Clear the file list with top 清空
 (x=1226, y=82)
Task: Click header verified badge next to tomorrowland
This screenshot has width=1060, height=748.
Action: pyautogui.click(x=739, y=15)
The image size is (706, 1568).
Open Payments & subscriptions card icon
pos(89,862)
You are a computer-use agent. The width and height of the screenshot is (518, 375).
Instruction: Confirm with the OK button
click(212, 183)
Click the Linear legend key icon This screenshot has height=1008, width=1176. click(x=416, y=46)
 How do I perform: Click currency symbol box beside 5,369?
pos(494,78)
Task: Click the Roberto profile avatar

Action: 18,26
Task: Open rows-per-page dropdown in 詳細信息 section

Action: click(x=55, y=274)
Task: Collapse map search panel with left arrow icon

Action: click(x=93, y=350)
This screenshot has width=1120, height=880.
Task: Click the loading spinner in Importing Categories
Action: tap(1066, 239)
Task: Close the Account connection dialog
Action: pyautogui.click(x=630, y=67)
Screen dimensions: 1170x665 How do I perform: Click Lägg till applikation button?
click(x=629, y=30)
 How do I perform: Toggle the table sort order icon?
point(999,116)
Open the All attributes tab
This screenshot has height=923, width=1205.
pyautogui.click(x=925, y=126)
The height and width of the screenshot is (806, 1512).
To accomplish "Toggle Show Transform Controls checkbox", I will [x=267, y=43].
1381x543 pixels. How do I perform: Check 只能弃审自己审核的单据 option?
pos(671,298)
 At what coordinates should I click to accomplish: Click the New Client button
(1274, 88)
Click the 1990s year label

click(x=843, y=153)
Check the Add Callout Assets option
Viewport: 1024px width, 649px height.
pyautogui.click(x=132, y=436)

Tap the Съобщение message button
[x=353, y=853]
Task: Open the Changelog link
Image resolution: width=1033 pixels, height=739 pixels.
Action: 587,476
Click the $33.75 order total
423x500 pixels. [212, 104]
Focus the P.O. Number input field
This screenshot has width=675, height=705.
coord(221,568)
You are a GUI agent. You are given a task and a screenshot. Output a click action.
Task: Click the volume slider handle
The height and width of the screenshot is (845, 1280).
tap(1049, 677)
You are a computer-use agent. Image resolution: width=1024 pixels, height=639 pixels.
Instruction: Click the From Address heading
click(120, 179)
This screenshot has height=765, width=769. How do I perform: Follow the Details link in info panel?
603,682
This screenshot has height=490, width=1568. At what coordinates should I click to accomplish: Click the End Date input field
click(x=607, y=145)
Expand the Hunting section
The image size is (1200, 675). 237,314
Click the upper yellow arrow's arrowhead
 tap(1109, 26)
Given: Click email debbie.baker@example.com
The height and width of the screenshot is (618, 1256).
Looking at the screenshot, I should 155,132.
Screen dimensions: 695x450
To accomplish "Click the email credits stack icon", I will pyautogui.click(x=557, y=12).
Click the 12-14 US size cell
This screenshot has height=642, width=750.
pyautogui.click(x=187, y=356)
----------------------------------------
*What is required*: Copy exactly, please, the span of lines that begins at the line with "Focus the P.O. Number input field" and ends at the last line of the data, both included.

*Response to this task*:
Focus the P.O. Number input field
This screenshot has width=675, height=705.
coord(221,568)
You are a GUI agent. You are given a task and a screenshot. Output a click action.
Task: Click the volume slider handle
The height and width of the screenshot is (845, 1280).
tap(1049, 677)
You are a computer-use agent. Image resolution: width=1024 pixels, height=639 pixels.
Instruction: Click the From Address heading
click(120, 179)
This screenshot has height=765, width=769. How do I perform: Follow the Details link in info panel?
603,682
This screenshot has height=490, width=1568. At what coordinates should I click to accomplish: Click the End Date input field
click(x=607, y=145)
Expand the Hunting section
The image size is (1200, 675). 237,314
Click the upper yellow arrow's arrowhead
 tap(1109, 26)
Given: Click email debbie.baker@example.com
The height and width of the screenshot is (618, 1256).
Looking at the screenshot, I should 155,132.
Screen dimensions: 695x450
To accomplish "Click the email credits stack icon", I will pyautogui.click(x=557, y=12).
Click the 12-14 US size cell
This screenshot has height=642, width=750.
pyautogui.click(x=187, y=356)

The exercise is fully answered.